Court Opinion

ID: 7686191
Source: CourtListenerOpinion
Date Created: 2022-07-30 03:20:04.262185+00
Date Added: 2024-06-11T16:26:36.105044
License: Public Domain

I dissent from that part of the majority opinion that holds that the trial court committed no error in restricting the appellant's cross-examination of the informant.
The informant testified that she was paid 10% by the police on every drug transaction she set up. She admitted that she received $300 in this case. She stated that she had been acting as an informant for eight or nine years. She claimed that during that time she had been paid less than $1,000 total. Defense counsel was not allowed to question the informant about that amount, or to ask whether she had kept records of her pay as an informant.

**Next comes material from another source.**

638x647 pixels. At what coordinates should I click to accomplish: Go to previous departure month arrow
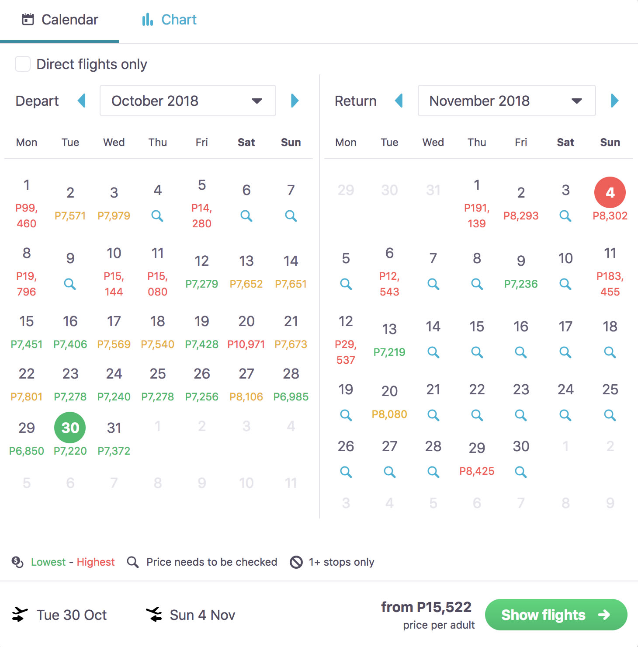point(81,101)
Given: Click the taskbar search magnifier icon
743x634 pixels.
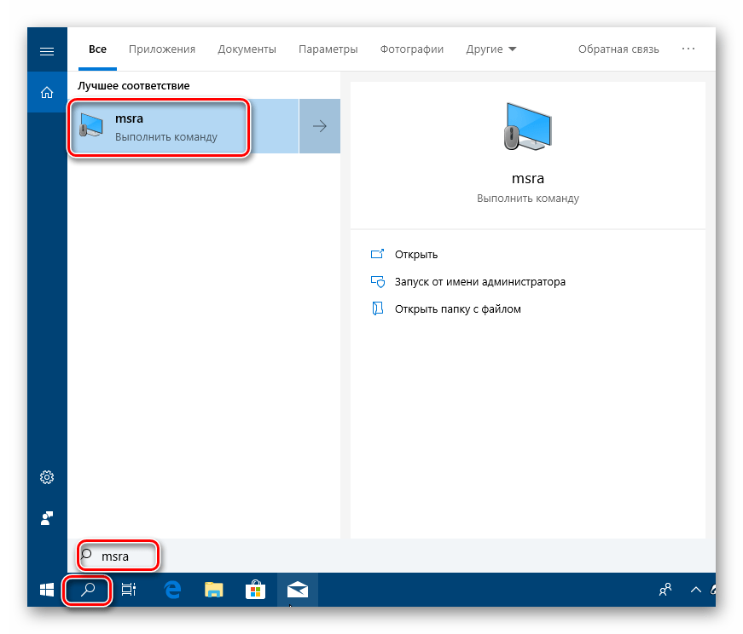Looking at the screenshot, I should [x=87, y=590].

The informant testified that she had turned in her former husband for drug dealing, but that she had not turned in her current boyfriend, who was one of the appellant's drug customers. Defense counsel was not permitted to ask the informant whether she had ever been arrested or convicted on drug charges.
I believe the questions the appellant wanted to ask were relevant to show the informant's possible bias and should have been allowed.
 "It is the essence of a fair trial that reasonable latitude be given the cross-examiner, even though he is unable to state to the court what facts a reasonable cross-examination might develop. Prejudice ensues from a denial of the opportunity to place the witness in his proper setting and put the weight of his testimony and his credibility to a test, without which the jury cannot fairly appraise them."
Alford v. United States, 282 U.S. 687, 692, 51 S.Ct. 218, 219,75 L.Ed. 624 (1931). "Especially should great latitude be allowed when, as here, the key prosecution witness is also a professional informant." United States v. Alvarez-Lopez,559 F.2d 1155, 1160 (9th Cir. 1977).